RALPH BUNCHE AND GLOBAL CIVIL SOCIETY
by Professor Charles P. Henry, University of California-Berkeley

Federal Judge and former Bunche student Bill Bryant said of Ralph Bunche, "He could see a long way down the block and then he could see around the corner a little bit." I believe Judge Bryant's insight on Bunche's social vision is true, especially in the field of human rights. In particular, I want to argue against the common perception that Bunche's main goal was the establishment of an international organization such as the UN. After all, this was the vision of a number of political leaders after World War I, most notably Woodrow Wilson. I believe Bunche saw around the corner and viewed the UN as a means, one means, to a larger end.

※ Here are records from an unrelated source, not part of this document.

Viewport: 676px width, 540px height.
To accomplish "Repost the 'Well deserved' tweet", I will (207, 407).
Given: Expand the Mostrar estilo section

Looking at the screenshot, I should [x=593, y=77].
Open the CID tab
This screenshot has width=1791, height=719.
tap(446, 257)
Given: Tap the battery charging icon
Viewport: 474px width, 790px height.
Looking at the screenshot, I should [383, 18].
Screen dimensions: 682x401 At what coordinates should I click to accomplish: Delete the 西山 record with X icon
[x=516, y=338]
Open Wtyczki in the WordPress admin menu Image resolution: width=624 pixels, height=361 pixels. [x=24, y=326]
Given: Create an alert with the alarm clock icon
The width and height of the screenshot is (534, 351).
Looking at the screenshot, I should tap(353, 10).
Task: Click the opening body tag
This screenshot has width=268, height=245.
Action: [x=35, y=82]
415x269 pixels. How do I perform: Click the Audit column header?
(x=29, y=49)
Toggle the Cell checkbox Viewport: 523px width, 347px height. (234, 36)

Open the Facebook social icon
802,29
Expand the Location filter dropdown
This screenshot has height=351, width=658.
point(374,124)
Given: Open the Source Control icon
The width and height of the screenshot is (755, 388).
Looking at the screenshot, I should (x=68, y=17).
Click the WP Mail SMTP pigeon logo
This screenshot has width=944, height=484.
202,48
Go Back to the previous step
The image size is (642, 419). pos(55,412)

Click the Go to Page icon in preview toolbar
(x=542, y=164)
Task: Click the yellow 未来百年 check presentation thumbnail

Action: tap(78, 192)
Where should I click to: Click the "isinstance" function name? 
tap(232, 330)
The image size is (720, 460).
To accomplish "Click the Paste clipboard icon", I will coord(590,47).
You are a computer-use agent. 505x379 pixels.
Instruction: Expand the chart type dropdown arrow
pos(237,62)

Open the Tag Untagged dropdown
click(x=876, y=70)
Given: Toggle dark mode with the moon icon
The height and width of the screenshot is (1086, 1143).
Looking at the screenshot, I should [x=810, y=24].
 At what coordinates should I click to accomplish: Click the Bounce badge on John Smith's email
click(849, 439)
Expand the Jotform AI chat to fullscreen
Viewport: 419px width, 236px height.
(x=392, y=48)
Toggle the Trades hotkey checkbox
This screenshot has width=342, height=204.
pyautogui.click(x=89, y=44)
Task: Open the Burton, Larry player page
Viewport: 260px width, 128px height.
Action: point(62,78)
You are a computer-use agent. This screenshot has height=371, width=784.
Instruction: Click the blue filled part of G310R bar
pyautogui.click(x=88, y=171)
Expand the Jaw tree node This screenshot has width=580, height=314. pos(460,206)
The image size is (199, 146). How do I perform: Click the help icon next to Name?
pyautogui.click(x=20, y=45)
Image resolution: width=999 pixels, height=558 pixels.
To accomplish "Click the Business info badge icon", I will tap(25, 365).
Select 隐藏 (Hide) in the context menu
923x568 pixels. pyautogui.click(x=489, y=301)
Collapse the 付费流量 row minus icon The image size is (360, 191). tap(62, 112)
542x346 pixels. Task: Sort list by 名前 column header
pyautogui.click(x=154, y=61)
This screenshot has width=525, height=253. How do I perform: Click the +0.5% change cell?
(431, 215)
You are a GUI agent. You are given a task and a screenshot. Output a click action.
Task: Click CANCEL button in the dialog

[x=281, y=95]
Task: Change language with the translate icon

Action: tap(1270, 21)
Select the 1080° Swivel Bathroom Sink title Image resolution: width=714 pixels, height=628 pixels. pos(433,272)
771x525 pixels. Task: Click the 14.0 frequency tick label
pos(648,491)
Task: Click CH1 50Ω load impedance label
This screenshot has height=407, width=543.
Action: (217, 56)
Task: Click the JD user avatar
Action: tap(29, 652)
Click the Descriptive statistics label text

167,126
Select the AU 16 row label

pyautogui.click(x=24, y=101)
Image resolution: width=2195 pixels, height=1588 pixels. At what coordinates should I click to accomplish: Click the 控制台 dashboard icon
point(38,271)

That end was what he called an "international mind" or today what we call "global civil society."
In 1900, three years before Bunche's birth, there were 26 Esperanto (universal language) clubs in the world. By the onset of World War I in 1914 there were 1800 such clubs. These clubs, promoting a common universal language, were an early expression of the desire for an international or global community. A number of religious organizations also promoted transnational social and cultural activities like the YWCA founded in 1894, and the social gospel movement was reaching its peak during Bunche's youth. Even the sports world reflected a growing global consciousness with the revival of the Olympic games and the founding of the International Olympic Committee in 1894.
It was the more sinister forces of economic globalization, territorial imperialism, and war, that provided the biggest boost to internationalism. Following the Great War, contacts expanded outside Europe and North America. The Institute for Pacific Relations, of which Bunche was a D.C. branch member, for example, was formally created in 1925 from an initiative launched by YMCA-linked Christian leaders committed to a cross-national exchange of ideas on a broad range of issues such as inter-racial relations and security in the Pacific.
From his earliest public remarks, we see the influence of this new internationalism on Ralph Bunche. In his 1926 speech entitled "That Man May Dwell in Peace," UCLA student Bunche proposes an antidote for the world "war-poisoning" that had taken 23 million lives. It rests on two basic principles: "International Organization,” involving every nation of the world and the full development of the "International Mind or Will." Using the rivalries of the original thirteen American colonies as an example of what can be overcome, Bunche suggests a universal political society in which each nation would retain its individuality, its nationality and extensive freedom of action and autonomy within its own domain; yet maintain an abiding consciousness of membership in the more significant international society. But, says Bunche emphatically, "international organization is not enough! World Courts, world leagues, world pacts of all sorts, are futile unless solidly backed by an international citizenry resolutely demanding peace and willing to sacrifice for its realization." Bunche informs us that psychology and sociology demonstrate that human nature is infinitely modifiable. That it is possible to affect a comprehensive change in human nature. Therefore he advocates social education centering about a new concept of the human self as a member of a world society.
A year later, in his commencement address at UCLA, Bunche elaborates this notion of social education. He says that if the educational systems of the world are to fulfill their proper obligations to society, they must develop and give the world socially valuable men. Not intellectuals alone but men whose personality includes the visional dimension or fourth dimension of personality. This fourth dimension, call it "bigness," soulfulness, spirituality, imagination, altruism, vision, or what you will, says Bunche, is the quality which gives full meaning and true reality to others. It enables man to understand and to love his fellows.
Bunche would remain consistent throughout his life in his belief that ultimate progress toward human fulfillment lay in the cultivation of what philosopher Richard Rorty calls human empathy or sentimentality and not simply international organization. In his Nobel address, Bunche states that humans have harnessed nature and developed great civilizations but never learned how to live well with each other. Our values are materialistic while our spirituality has lagged behind. Once again he stresses the importance of international education but admits that the process is gradual and the procedures of the UN unavoidably complex and tedious. Even more forcefully in a 1953 "Armistice Day" speech at Town Hall in New York, Bunche says:
"It is not, really, the UN as an organization to which I am devoted but rather the basic ideals and objectives to which it is committed and which it perseveringly strives to implement. For how can civilization and mankind survive and progress unless we have peace; unless people are free; unless there is hope for progressively improving living standards for all people; unless there is morality and justice -- international as well as national; unless racial and religious bigotries are dominated and we can cultivate a true spirit of brotherhood among men."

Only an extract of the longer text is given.